Applications that use Pull Management (see 7.2) to initialize their configuration need to know the location of the CertificateManager which they can use to request Certificates and download Trust Lists. This location may be auto-discovered via mDNS by looking for servers with the GDS capability (see Annex D) or by providing a URL via and out of band mechanism such as e-mail or a web page.
Once the location is known the Application can connect to the CertificateManager and establish a secure channel. This will require that the Application trust the Certificate provided by the CertificateManager even if it is not in the Application’s Trust List. If there is an interactive user the Application should warn the user before proceeding. If there is no interactive user the Application should ensure the domain in the URL matches one of the domains in the Certificate.
In some cases, the Application distributor or installer will know the CA used to sign the Certificate used by the CertificateManager and can add this CA to the Application’s Trust List during installation. If practical, this approach provides the best protection against accidental registration with rogue CertificateManagers.
After establishing a secure channel with the CertificateManager, the Application shall provide user credentials which allow it to register new applications and request new Certificates. The credentials may be provided by prompting a user or they may be one time use credentials delivered via some out of band mechanism such as a web site during the installation process.
For embedded systems it can be impractical to enter user credentials. As an alternative, a unique ApplicationInstance Certificate can be provided during manufacture and the Certificate or a unique identifier for the Certificate should be provided to the device installer. The installer would then register the unique identifier or Certificate with the CertificateManager which would allow the device to request a new Certificate by creating a Secure Channel with the manufacturer’s Certificate.

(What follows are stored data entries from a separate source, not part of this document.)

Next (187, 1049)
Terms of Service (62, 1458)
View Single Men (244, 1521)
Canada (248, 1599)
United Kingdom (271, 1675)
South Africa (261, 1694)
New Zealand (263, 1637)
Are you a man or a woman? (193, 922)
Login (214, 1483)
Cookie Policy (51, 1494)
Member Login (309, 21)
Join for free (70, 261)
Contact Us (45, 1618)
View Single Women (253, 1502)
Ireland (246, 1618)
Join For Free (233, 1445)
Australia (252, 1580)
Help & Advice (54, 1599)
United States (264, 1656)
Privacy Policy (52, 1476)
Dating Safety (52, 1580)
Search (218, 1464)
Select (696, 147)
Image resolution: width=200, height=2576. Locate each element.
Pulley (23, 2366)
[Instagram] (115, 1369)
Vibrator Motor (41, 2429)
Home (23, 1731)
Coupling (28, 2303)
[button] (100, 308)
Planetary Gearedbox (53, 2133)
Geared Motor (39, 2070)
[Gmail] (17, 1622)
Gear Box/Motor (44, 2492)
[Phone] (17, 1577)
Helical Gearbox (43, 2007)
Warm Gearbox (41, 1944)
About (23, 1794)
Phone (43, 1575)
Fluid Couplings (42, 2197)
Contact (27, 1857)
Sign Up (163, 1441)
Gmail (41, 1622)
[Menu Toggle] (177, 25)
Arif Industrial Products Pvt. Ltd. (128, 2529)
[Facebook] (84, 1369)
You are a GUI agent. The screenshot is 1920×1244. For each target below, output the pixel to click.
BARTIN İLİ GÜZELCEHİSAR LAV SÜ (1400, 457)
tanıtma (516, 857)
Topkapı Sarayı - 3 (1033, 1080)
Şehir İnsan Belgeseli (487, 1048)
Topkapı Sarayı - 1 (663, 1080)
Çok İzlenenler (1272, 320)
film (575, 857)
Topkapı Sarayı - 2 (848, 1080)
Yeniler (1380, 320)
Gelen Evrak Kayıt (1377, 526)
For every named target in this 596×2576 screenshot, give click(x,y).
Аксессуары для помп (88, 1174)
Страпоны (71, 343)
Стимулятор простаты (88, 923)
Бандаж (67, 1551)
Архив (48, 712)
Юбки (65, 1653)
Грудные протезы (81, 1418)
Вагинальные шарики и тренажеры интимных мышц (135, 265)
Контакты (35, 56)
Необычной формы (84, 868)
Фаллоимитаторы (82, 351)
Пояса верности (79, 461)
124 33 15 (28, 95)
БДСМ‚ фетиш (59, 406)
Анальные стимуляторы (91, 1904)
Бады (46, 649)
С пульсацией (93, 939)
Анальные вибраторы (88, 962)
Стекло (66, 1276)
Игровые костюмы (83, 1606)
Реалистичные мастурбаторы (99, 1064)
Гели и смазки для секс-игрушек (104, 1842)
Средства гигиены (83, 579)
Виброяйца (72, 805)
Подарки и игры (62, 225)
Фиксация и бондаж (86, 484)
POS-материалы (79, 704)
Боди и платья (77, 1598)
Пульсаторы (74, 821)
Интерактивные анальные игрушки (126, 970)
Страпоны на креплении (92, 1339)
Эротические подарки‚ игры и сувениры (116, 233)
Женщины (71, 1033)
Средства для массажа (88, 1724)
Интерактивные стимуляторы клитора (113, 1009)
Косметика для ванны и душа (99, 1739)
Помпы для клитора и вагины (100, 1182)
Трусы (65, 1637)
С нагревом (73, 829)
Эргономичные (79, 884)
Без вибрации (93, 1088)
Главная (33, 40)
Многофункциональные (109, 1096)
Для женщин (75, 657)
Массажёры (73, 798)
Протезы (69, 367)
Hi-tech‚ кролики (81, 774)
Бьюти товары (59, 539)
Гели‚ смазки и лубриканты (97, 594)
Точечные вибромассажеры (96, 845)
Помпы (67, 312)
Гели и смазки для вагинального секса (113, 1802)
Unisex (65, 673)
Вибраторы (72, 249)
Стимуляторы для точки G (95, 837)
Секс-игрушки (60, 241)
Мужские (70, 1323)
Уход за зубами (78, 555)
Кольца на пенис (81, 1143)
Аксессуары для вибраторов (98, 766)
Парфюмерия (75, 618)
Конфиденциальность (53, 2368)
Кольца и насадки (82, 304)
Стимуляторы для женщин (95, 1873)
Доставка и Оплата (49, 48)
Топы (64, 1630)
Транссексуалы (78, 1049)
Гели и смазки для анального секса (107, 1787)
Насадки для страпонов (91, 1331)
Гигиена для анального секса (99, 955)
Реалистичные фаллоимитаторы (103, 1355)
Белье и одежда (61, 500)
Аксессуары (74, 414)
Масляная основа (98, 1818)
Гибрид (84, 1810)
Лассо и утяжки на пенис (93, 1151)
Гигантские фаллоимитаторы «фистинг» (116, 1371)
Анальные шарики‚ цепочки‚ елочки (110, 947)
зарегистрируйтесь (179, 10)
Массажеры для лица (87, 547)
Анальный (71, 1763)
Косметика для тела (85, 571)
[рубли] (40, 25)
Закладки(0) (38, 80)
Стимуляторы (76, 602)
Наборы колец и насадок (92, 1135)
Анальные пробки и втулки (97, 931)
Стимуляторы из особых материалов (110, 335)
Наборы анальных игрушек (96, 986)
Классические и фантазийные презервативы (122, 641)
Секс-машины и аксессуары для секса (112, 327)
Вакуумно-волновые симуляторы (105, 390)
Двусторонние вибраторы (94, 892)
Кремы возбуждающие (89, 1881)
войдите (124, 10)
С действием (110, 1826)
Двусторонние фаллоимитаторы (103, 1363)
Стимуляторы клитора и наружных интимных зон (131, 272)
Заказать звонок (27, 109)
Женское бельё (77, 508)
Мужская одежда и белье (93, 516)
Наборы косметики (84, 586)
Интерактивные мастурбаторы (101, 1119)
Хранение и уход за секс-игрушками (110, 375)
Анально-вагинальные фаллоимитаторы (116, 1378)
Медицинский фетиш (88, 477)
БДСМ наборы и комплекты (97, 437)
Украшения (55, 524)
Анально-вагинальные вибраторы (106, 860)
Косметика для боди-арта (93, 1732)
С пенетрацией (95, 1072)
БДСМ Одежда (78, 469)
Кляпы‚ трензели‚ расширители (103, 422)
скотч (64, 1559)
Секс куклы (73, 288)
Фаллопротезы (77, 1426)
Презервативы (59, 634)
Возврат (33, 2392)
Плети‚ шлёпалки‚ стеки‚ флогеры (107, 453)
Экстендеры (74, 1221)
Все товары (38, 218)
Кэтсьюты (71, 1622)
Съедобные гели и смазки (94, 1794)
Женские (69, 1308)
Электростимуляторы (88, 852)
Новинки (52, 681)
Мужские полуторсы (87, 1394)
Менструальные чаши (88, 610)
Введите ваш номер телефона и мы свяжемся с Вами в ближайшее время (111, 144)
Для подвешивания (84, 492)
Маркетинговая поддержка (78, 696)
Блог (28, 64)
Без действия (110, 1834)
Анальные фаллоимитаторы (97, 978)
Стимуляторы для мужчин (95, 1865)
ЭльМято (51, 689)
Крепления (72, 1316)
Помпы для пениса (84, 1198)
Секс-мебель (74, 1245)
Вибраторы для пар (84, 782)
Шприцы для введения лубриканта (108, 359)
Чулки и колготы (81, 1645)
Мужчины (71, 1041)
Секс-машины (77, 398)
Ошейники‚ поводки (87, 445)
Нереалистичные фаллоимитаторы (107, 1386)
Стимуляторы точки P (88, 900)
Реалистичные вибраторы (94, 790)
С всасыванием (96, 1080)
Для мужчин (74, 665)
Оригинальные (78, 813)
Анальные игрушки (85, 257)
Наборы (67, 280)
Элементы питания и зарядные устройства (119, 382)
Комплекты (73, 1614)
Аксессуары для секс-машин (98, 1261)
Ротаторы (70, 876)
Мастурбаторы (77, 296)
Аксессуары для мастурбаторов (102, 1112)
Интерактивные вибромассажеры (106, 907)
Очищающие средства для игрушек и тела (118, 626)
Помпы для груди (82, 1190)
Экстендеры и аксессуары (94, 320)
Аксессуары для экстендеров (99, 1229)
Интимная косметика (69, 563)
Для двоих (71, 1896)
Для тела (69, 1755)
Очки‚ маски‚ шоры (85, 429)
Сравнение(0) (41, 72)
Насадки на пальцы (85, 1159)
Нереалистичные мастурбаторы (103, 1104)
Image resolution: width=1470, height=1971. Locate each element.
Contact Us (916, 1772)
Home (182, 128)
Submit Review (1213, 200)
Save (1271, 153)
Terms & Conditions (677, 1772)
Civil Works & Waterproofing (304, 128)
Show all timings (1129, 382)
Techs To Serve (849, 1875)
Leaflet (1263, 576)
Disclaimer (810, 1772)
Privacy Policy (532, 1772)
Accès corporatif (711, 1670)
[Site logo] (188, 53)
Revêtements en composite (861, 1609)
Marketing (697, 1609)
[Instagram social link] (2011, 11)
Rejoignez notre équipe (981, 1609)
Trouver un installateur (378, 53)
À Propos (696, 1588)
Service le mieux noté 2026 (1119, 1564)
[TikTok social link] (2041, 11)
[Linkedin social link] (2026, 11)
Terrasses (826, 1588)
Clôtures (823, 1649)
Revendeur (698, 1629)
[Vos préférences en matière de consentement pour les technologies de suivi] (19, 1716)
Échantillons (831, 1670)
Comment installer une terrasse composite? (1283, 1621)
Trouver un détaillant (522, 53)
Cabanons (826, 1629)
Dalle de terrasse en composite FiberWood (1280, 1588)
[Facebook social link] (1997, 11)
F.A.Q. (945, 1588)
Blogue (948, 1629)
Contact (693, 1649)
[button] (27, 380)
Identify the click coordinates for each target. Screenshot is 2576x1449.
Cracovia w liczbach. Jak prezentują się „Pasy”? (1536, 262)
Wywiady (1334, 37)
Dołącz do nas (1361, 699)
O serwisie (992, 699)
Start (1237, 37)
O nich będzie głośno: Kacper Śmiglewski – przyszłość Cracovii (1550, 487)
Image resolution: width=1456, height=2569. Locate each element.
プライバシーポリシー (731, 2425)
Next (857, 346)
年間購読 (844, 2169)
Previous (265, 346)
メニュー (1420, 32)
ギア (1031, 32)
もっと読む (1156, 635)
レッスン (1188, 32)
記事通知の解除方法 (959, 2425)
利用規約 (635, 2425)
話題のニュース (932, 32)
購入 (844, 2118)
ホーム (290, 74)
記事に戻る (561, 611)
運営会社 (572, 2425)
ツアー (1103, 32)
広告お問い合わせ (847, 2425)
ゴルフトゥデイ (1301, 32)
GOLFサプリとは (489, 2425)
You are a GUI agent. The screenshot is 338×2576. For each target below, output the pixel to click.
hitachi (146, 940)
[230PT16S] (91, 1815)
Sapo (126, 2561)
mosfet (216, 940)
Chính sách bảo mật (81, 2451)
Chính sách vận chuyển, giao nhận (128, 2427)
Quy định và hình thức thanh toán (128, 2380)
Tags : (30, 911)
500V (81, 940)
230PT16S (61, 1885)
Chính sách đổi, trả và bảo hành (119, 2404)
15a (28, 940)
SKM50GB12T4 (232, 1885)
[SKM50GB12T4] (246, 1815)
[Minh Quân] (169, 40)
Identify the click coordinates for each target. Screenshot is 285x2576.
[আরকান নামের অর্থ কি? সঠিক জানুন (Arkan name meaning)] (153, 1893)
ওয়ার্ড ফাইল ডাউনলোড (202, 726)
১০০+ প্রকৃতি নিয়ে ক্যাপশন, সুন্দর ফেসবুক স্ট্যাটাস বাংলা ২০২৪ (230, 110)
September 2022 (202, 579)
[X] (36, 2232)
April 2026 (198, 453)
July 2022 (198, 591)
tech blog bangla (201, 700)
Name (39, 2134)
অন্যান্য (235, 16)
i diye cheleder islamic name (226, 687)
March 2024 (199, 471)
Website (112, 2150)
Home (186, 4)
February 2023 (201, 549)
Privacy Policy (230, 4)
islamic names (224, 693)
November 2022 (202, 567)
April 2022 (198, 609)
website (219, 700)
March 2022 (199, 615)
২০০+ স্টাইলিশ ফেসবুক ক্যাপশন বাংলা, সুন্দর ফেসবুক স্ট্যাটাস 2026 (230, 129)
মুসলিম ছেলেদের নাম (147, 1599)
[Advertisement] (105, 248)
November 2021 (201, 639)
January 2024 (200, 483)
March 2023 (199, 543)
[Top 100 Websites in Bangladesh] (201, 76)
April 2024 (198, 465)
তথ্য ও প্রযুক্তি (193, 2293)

In addition, Servers shall go into a “provisioning state” that makes it possible for remote clients to update the security configuration via the ServerConfiguration Object (see 7.7.2). When a Server is in the “provisioning state” it should limit the available functionality.
Once a Server has been configured it automatically leaves the “provisioning state”. This step is necessary to ensure that security is not compromised.
A possible workflow for implementing the “provisioning state” include:
- A flag in the configuration file that defaults to ON;
- Always allow Clients to connect securely if the Trust List is empty;
- Connect to the Server and provide administrator credentials where:
- Toggle a physical switch on the device which enables access for a short period or
- Provide one-time use password specified via an out-of-band mechanism;
- Provide a new Certificate (optional) and Trust List;
- Set the configuration flag to OFF;
In some cases, the Application distributor or installer will know the CA used to sign the Certificate used by the CertificateManager and can add this CA to the Application’s Trust List during installation. If practical, this approach provides the best protection against accidental configuration by malicious Clients.
If the device is automatically discovered by the CertificateManager the CertificateManager needs some way to ensure that the device belongs on the network. The manufacturer can provide a unique ApplicationInstance Certificate during manufacture and provide the serial numbers to the device installer. The installer would then register the serial number or Certificate with the CertificateManager. When the CertificateManager discovers the device it would check that the Certificate is for one of the pre-authorized devices and continue with automatic provisioning of the device.
If a Private Key is stored on a regular file system it shall be protected from unauthorized access. This is best done by setting operating system permissions on the private key file that deny read/write access to anyone who is not using an account authorized to run the Application.
In some cases, additional protection can be added by protecting the Private Key with a password. Saving Private Key passwords in files should be avoided. This mode may also work in conjunction with “smart cards” that use hardware to protect the Private Key.
In addition to the Private Key, Applications shall be protected from unauthorized updates to their Trust List. This can also be done by setting operating system permissions on the directory where the Trust List is stored that deny write access to anyone who is not using an account authorized to administer the Application.
Finally, Applications may depend on one or more configuration files and/or databases which tell them where there Trust List and Private Key can be found. The source of any security related configuration information shall be protected from unauthorized updates. The exact mechanism used to implement these protections depends on the source of the information.